— WHAT TO PRODUCE —
Can you pull out each line of the data below that includes the word "settings"?

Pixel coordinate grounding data
----------------

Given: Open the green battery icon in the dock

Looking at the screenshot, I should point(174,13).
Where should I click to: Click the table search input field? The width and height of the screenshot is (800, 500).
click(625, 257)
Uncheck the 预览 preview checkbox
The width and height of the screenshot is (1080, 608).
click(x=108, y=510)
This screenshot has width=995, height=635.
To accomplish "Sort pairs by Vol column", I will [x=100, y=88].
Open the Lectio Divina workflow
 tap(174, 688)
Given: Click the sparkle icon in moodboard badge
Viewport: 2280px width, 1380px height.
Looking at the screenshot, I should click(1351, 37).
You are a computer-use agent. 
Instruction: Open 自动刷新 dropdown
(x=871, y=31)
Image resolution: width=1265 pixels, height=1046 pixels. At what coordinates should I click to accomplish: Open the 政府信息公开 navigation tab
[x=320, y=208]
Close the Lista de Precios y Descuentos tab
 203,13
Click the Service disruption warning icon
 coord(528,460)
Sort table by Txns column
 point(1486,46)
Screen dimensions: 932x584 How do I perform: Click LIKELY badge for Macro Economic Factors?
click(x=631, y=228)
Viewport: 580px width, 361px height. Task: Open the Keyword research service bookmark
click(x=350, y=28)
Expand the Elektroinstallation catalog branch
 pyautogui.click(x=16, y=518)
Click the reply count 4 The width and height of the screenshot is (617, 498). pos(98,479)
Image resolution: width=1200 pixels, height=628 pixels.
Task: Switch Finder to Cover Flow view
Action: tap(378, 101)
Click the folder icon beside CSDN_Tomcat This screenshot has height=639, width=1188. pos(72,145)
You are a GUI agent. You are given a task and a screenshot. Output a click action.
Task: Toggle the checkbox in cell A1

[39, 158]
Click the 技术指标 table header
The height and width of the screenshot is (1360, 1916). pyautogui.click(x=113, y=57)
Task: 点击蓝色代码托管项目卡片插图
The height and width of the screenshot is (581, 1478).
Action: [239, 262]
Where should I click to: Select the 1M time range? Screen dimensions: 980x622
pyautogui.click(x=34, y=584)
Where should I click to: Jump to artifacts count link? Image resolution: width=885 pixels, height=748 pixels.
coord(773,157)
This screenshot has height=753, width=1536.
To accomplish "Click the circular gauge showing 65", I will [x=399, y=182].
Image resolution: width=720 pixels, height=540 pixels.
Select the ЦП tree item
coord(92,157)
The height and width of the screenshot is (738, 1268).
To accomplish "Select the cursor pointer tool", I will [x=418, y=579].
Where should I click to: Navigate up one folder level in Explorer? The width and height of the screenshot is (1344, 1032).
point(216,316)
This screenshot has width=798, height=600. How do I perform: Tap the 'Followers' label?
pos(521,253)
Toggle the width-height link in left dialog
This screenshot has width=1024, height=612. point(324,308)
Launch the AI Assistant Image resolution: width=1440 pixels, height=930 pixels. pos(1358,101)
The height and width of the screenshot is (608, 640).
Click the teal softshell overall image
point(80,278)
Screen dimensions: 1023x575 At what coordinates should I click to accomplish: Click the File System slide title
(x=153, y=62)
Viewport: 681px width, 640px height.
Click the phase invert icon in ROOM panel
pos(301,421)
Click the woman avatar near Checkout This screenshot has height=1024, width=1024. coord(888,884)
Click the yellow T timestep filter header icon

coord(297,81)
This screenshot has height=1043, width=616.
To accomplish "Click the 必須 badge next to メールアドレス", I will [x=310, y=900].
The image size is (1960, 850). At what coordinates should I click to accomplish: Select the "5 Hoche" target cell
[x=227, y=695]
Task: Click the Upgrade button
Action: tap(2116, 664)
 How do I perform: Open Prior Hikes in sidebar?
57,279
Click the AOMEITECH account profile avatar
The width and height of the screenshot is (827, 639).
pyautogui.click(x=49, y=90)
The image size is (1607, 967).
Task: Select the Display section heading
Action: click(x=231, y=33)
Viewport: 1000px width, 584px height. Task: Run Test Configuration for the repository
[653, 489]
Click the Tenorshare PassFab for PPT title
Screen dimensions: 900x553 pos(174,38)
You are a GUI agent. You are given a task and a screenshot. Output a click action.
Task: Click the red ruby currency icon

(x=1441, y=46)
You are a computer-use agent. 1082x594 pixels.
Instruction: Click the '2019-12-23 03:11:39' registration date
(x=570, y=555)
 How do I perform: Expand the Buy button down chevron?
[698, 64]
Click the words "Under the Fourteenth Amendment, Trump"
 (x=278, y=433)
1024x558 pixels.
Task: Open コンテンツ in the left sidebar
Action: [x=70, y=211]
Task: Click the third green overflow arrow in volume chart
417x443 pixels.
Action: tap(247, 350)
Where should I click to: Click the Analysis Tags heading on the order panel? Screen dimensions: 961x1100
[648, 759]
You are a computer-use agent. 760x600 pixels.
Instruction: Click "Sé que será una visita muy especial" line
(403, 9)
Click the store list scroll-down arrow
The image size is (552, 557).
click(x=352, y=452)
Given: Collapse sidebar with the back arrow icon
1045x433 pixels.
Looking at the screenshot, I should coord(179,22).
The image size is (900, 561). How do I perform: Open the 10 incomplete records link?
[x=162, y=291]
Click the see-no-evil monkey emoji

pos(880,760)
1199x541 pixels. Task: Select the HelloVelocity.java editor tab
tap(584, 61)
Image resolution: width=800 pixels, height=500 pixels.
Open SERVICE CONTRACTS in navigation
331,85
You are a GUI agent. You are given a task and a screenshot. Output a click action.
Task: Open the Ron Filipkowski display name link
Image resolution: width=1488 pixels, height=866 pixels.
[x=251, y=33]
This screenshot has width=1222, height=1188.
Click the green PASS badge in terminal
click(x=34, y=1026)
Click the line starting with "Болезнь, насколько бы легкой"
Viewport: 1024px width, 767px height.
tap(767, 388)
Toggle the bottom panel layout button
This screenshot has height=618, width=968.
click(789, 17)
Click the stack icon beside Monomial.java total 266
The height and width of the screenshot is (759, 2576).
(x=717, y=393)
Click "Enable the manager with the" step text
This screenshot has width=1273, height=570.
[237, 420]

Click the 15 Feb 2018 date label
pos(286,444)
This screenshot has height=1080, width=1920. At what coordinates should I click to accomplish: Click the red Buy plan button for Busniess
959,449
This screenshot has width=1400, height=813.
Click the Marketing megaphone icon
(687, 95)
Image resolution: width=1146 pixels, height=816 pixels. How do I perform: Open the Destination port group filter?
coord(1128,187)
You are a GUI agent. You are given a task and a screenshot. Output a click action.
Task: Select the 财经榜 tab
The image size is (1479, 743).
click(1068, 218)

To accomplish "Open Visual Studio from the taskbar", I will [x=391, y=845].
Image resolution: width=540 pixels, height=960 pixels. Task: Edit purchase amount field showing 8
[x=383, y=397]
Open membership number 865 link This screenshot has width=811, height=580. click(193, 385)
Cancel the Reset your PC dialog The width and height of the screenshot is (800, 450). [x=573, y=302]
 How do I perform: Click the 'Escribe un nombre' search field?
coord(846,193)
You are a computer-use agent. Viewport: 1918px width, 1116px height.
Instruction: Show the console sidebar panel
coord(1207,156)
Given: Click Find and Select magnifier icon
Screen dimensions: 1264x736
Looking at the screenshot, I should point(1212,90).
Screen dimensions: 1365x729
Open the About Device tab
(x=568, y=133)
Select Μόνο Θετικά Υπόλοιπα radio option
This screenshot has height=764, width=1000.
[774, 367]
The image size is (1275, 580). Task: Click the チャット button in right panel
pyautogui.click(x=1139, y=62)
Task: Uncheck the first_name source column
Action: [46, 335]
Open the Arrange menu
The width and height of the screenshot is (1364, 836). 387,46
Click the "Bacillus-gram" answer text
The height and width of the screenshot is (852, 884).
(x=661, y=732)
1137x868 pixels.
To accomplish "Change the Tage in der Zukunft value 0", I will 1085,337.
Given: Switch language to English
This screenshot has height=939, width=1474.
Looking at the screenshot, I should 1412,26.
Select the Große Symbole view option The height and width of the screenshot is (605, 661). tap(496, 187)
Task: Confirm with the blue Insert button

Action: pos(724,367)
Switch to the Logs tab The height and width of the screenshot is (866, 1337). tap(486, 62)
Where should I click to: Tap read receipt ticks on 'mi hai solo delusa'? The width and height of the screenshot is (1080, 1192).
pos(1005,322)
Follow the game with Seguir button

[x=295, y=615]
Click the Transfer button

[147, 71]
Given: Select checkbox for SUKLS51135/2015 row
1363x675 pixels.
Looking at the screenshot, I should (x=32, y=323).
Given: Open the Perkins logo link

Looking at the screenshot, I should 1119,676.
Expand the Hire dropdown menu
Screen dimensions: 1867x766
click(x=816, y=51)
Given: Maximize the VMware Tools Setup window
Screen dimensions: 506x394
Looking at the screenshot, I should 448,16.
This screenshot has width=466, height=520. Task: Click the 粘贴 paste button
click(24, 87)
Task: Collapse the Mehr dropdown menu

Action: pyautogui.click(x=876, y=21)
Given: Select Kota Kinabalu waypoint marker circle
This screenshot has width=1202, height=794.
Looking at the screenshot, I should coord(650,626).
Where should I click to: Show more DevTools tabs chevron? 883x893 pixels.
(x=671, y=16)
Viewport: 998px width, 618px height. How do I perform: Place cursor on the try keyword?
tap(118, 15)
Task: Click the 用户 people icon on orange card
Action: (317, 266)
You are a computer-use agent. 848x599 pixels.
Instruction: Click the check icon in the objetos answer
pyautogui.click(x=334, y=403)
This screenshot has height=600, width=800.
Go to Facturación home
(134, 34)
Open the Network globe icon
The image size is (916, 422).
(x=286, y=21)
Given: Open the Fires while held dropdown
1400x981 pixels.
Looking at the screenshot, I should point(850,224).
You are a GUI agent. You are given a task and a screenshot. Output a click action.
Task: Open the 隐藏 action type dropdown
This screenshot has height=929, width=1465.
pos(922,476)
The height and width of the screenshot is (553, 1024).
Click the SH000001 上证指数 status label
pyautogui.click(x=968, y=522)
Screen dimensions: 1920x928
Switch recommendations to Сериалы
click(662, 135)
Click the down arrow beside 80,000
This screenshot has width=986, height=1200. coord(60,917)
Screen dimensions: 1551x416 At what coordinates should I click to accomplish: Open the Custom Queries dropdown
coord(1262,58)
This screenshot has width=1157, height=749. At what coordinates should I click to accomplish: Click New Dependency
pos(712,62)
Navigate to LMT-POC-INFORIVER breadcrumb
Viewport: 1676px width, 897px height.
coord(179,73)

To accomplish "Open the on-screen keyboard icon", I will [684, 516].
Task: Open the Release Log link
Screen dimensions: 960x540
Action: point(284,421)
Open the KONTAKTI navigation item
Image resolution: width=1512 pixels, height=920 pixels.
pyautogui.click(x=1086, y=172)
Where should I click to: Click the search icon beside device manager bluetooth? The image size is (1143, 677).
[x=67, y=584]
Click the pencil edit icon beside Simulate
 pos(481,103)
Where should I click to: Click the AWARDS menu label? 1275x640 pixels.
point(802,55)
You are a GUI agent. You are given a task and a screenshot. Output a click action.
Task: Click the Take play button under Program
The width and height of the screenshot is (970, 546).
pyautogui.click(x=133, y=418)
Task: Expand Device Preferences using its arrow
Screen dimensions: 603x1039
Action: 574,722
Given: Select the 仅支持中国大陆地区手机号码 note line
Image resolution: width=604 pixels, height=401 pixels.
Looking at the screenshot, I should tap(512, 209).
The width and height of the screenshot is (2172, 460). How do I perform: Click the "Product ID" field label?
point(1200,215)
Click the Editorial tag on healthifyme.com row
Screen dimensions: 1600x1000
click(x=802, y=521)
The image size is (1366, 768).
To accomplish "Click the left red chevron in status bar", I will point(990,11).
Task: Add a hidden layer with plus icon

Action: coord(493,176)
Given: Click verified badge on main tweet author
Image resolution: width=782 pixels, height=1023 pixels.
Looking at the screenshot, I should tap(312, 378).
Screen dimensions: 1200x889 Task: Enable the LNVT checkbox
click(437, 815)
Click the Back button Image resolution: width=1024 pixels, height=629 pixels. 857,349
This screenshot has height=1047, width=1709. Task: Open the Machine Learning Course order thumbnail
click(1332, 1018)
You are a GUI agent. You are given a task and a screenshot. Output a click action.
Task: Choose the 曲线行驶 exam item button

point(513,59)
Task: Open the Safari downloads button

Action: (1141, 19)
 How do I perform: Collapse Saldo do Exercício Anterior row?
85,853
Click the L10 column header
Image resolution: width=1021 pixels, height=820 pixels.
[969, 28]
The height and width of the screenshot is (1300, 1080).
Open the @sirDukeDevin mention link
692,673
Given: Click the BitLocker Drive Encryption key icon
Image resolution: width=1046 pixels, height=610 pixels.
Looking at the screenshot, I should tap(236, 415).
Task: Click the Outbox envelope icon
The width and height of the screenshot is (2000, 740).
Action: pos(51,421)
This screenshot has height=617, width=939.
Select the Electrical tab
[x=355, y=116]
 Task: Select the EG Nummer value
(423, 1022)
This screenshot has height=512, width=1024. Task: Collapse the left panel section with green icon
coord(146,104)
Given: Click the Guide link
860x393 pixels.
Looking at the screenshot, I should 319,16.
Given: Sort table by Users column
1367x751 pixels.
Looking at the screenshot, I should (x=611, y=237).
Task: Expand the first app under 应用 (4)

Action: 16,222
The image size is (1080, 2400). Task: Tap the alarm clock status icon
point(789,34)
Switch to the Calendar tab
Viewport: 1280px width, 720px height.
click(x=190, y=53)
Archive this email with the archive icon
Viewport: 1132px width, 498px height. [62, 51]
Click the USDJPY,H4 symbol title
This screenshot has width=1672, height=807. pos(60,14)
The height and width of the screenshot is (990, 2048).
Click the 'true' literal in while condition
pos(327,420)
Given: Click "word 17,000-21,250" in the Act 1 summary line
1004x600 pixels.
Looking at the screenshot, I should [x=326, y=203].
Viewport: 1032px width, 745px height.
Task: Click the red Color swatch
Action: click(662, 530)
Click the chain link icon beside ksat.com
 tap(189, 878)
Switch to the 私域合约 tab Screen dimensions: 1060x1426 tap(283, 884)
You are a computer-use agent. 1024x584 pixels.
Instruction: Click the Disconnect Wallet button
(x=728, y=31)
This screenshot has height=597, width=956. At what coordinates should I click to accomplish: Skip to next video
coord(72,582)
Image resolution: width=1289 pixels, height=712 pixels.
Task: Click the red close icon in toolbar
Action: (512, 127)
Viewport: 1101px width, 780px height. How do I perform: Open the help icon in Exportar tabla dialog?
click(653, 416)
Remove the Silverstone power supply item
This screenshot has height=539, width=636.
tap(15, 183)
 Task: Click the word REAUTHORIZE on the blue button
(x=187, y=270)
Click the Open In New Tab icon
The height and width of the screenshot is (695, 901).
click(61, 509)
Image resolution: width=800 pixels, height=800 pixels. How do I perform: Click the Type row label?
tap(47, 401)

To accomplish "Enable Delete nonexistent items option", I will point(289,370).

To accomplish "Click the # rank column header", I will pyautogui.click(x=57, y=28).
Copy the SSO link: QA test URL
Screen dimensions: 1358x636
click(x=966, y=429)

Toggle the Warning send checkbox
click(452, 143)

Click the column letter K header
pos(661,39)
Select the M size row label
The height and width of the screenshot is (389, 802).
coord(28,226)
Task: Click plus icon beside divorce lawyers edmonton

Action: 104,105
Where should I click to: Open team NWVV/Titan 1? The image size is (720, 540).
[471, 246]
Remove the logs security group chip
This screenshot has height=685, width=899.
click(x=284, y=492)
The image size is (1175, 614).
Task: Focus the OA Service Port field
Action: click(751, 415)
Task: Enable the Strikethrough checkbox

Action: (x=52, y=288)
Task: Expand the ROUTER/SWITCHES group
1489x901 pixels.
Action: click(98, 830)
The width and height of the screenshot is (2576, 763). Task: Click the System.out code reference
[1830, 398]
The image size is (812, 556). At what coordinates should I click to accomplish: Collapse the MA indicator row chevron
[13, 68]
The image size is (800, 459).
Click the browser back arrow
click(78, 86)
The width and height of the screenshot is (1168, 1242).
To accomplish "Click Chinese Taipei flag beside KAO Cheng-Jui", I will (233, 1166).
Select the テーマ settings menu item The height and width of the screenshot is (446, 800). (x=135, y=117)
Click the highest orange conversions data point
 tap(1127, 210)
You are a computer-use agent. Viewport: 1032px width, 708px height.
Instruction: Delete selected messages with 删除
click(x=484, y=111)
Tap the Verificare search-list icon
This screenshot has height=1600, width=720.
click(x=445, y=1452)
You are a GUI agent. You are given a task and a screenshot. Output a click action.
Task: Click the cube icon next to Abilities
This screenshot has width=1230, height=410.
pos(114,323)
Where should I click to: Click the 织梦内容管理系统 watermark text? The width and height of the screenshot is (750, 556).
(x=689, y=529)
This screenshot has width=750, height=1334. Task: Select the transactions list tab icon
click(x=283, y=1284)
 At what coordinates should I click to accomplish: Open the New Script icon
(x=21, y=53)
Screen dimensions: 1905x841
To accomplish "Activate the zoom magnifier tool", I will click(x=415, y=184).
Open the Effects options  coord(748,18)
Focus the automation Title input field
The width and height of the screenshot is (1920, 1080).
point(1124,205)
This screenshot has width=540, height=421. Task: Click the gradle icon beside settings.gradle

----------------

— ANSWER SPACE —
Select the テーマ settings menu item The height and width of the screenshot is (446, 800). (x=135, y=117)
This screenshot has width=540, height=421. Task: Click the gradle icon beside settings.gradle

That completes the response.